FucT-VII Das Double-Nickase-Plasmid (h) besteht aus einem aufeinander abgestimmten Plasmidpaar, das für die hochspezifische Bearbeitung des FUT7-Lokus in human-Zelllinien entwickelt wurde. Jedes Plasmid exprimiert eine Cas9-D10A-Nickase und eine spezifische sgRNA, die auf entgegengesetzte DNA-Stränge innerhalb von FUT7 abzielt. Wenn sie auf benachbarte Stellen auf entgegengesetzten DNA-Strängen gerichtet sind, erzeugen die beiden Nickasen versetzte Einzelstrang-Schnitte, die zusammen einen versetzten Doppelstrangbruch erzeugen, was eine koordinierte On-Target-Aktivität beider Guides erfordert. Der resultierende DNA-Bruch wird durch endogene zelluläre Reparaturwege behoben, meist durch nicht-homologe Endverknüpfung (NHEJ), was zu Insertionen oder Deletionen führt, die die FUT7-Funktion stören. Durch die Notwendigkeit einer doppelten sgRNA-Bindung am Zielort erhöht der Doppel-Nick-Ansatz die Spezifität der Bearbeitung und bietet eine komplementäre CRISPR-Strategie für Anwendungen, bei denen eine zusätzliche Kontrolle über die Zielgenauigkeit gewünscht ist.

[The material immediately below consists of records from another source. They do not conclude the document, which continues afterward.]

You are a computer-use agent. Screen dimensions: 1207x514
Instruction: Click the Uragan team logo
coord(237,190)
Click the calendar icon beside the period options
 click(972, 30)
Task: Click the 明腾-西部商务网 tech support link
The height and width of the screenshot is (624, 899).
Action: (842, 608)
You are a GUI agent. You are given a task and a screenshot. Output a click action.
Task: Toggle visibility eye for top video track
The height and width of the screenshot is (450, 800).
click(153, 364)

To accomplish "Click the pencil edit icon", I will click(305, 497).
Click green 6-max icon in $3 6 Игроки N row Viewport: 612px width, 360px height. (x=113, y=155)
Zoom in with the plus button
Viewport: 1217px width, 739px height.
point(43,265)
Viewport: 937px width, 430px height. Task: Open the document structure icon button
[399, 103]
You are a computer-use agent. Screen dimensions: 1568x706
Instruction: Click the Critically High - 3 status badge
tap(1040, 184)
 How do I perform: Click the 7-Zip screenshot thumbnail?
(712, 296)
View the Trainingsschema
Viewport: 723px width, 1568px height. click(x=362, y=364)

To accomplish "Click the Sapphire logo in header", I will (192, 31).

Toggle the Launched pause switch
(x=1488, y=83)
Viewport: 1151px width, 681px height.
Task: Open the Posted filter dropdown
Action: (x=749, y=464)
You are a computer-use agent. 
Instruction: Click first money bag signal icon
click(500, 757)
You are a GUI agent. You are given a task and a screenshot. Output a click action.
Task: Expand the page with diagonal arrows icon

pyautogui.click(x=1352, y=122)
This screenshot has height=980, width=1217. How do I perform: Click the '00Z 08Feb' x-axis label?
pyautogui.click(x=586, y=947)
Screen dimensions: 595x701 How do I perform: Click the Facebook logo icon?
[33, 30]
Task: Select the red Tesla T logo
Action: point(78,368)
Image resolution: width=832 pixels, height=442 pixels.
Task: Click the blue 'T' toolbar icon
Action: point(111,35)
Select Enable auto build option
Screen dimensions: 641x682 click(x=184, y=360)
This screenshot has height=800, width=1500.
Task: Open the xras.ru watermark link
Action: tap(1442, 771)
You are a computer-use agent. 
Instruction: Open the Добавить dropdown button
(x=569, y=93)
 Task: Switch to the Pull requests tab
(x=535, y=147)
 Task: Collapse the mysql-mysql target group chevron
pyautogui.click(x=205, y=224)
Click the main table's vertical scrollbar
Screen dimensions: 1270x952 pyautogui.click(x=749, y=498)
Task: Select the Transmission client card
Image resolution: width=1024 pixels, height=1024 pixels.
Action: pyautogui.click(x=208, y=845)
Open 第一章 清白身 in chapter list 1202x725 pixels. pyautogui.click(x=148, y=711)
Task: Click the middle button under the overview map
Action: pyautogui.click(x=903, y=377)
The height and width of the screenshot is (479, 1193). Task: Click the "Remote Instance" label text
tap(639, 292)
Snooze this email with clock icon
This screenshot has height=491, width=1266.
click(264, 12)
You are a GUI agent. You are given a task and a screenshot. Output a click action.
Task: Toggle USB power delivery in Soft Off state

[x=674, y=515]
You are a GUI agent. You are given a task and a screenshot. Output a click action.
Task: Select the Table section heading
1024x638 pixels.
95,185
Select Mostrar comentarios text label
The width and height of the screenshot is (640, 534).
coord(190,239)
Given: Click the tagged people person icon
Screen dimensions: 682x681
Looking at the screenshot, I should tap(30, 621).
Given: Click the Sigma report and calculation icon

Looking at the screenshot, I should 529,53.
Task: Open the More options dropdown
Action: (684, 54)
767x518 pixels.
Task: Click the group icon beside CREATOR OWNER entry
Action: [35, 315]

Um eine effiziente Identifizierung editierter Zellen zu unterstützen, kodiert ein Plasmid GFP zur fluoreszierenden Visualisierung transfizierter Populationen, während das Begleitplasmid ein Puromycin-Resistenzgen für die Antibiotika-Selektion trägt. Zusammen unterstützen diese Merkmale eine effiziente Anreicherung co-transfizierter Populationen und vereinfachen die Validierung von Klonen mit FUT7-Störung.
Nur für Forschungszwecke. Nicht für diagnostische oder therapeutische Zwecke bestimmt.